No te veré morir
Tras la publicación de "Volver a donde", Antonio Muñoz Molina ha vuelto a la ficción con "No te veré morir". No sé si será su mejor novela (los lectores, la crítica y el tiempo lo dirán), pero no me cabe la menor duda de que seguiremos disfrutando de esa manera magistral, única e inconfundible que el ubetense universal tiene desde que, en 1986, publicara su primera novela, "Beatus ille" y consiguiera sumergirnos a sus lectores en sus páginas.
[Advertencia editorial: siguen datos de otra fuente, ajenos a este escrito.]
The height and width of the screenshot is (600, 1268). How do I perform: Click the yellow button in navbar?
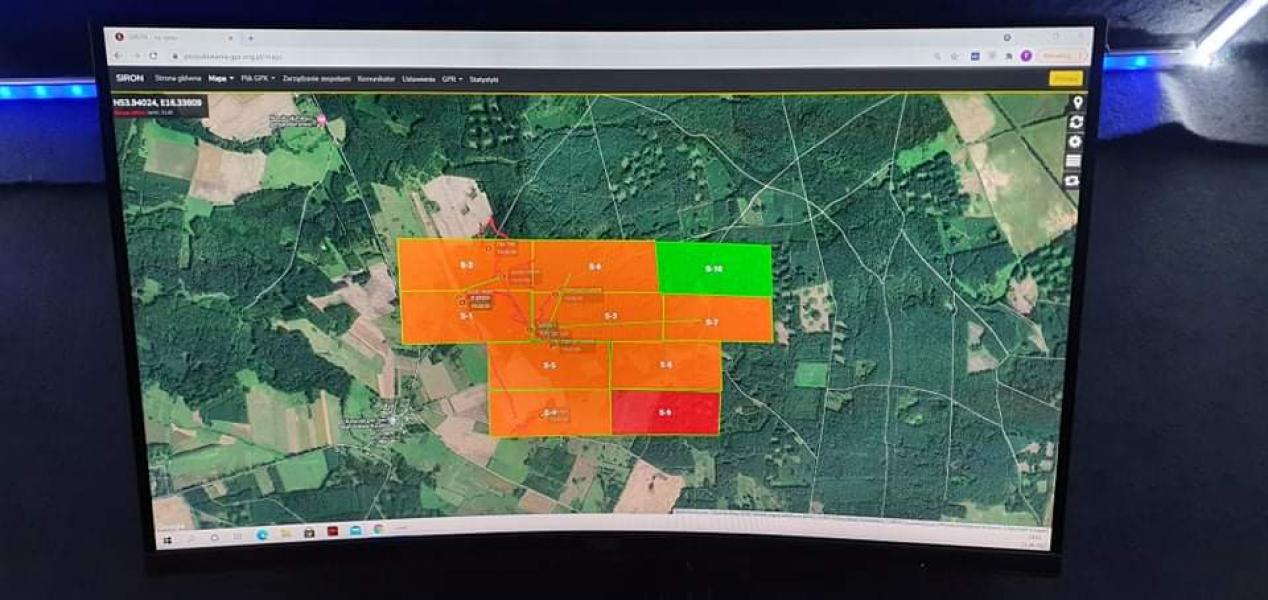[x=1065, y=78]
Si "Volver a donde" fue una manera de "superar" los fantasmas y nubarrones que nos amenazaban como sociedad paralizada por la primera "peste" del siglo XXI que nos obligó a refugiarnos en nuestras casas, entre cuyas cuatro paredes surgían también los fantasmas de nuestras infancias, de nuestros recuerdos, de nuestras emociones y que, en el caso de Muñoz Molina, fueron los recuerdos del hambre y la miseria que él y su familia tuvieron que padecer en la España franquista; en "No te veré morir", la llama del amor, surgida en 1967 entre los protagonistas, no llegará a apagarse gracias al poder de los sueños en él y al de la memoria en ella.
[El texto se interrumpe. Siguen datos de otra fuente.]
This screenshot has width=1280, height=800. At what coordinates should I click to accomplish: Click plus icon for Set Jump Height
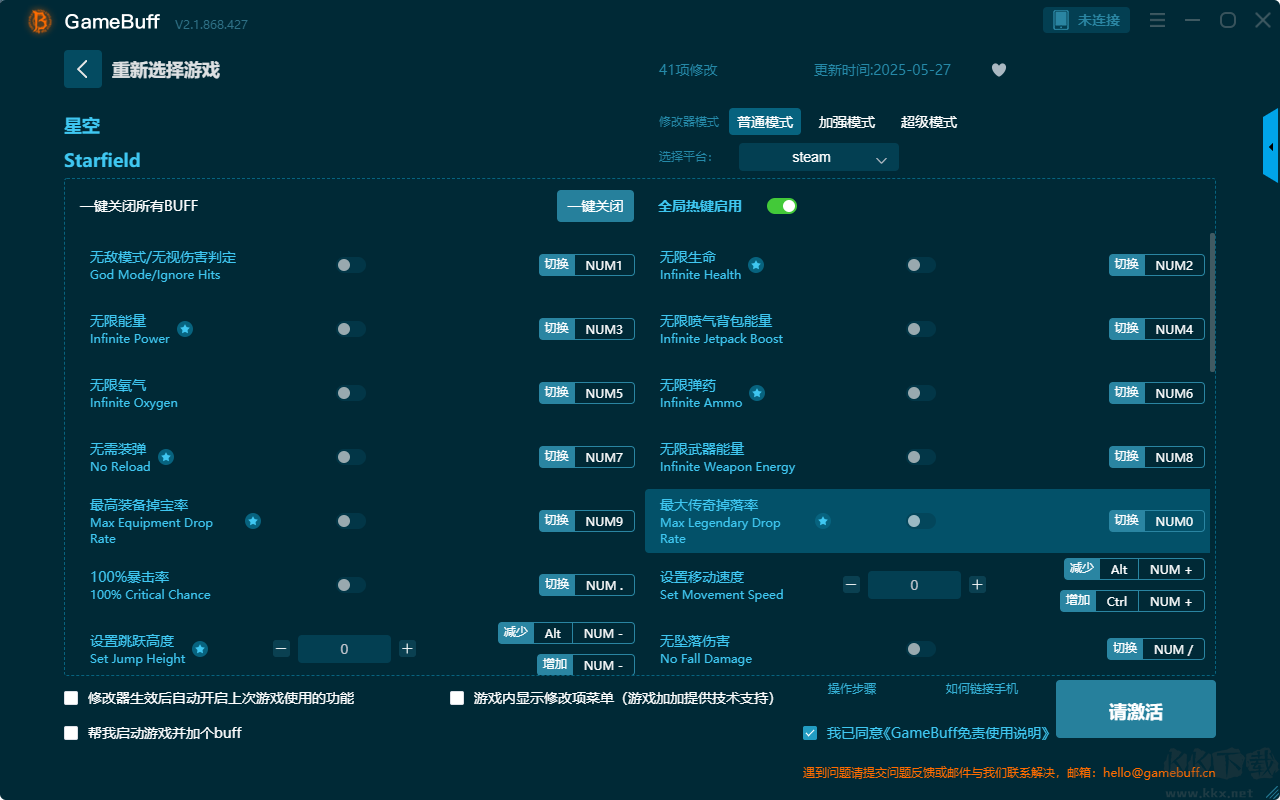coord(407,649)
Si, en "El amor en los tiempos del cólera", para García Márquez, la vejez se presenta como un espacio para la esperanza, como un tiempo que aún puede ser tocado por la alegría que en su día fue, pero el tiempo también es la eternidad cuando se mantiene vivo el amor; en "No te veré morir", la vejez es el único marco posible y necesario para que los sueños dejen de sustituir a una realidad impuesta por las consecuencias de una marcha que terminó siendo del "todo y de verdad". El reencuentro en la vejez al que, sin proponérselo, jamás renunciaron, certificará que la nostalgia del primer amor lo es, por encima de todo, la nostalgia de las personas que ellos fueron. De ahí la incertidumbre y el desasosiego que hacen su aparición cuando la eutanasia llama a sus procesos vitales.
Es una historia de amor truncada durante medio siglo, tiempo en el que, sus protagonistas, Gabriel Aristu y Adriana Zuber, han rehecho sus vidas en contextos sociales y políticos radicalmente distintos. Él, como responsable de entidades financieras en la cuna del capitalismo, los EE UU; y ella en las postrimerías del tardofranquismo asfixiante. La magistral narrativa de Muñoz Molina consigue engancharnos desde la primera línea a través del poder de la memoria, del olvido, de la lealtad y del inexorable paso del tiempo y sus estragos que convierten a sus personajes, más allá de una pasión de juventud frustrada por el curso de la vida, en los protagonistas de un hermoso e impresionante retrato de la vejez que nos recuerda la potente narrativa de Estefan Zweig.
Las primeras 73 páginas son (y así creo que nos interpela su autor) una invitación a leerlas sin pausas, sin descanso, sin interrupciones (no hay puntos). Es un continuo narrativo que gracias a la portentosa manera de escribir de su autor, de su manera de atrapar la vida, especialmente en los detalles mínimos, consigue dejarnos sin aliento.
Los sueños se convierten en el soporte vital que permiten a su protagonista, Gabriel Aristu, mantener viva la llama encendida en su juventud. Sueños que se entremezclan con vivencias que llegan a solaparse de una manera tan brillante que el lector corre el riesgo de confundir los sueños con las vivencias. Recurso manejado por su autor de manera admirable.
"Ahora se nos ha olvidado, pero hasta no hace mucho tiempo irse lejos era irse del todo y de verdad", escribía Muñoz Molina en octubre del 2020 en un memorable artículo de "El País" (Babelia). En gran parte, en su última novela, profundiza en las consecuencias vitales, de identidad, de adaptación/renuncias, profesionales, de aquella frase/sentimiento que acompañan como una sombra a todos aquellos que, en su día, decidieron (decidimos) emprender el viaje sin saber que no había retorno.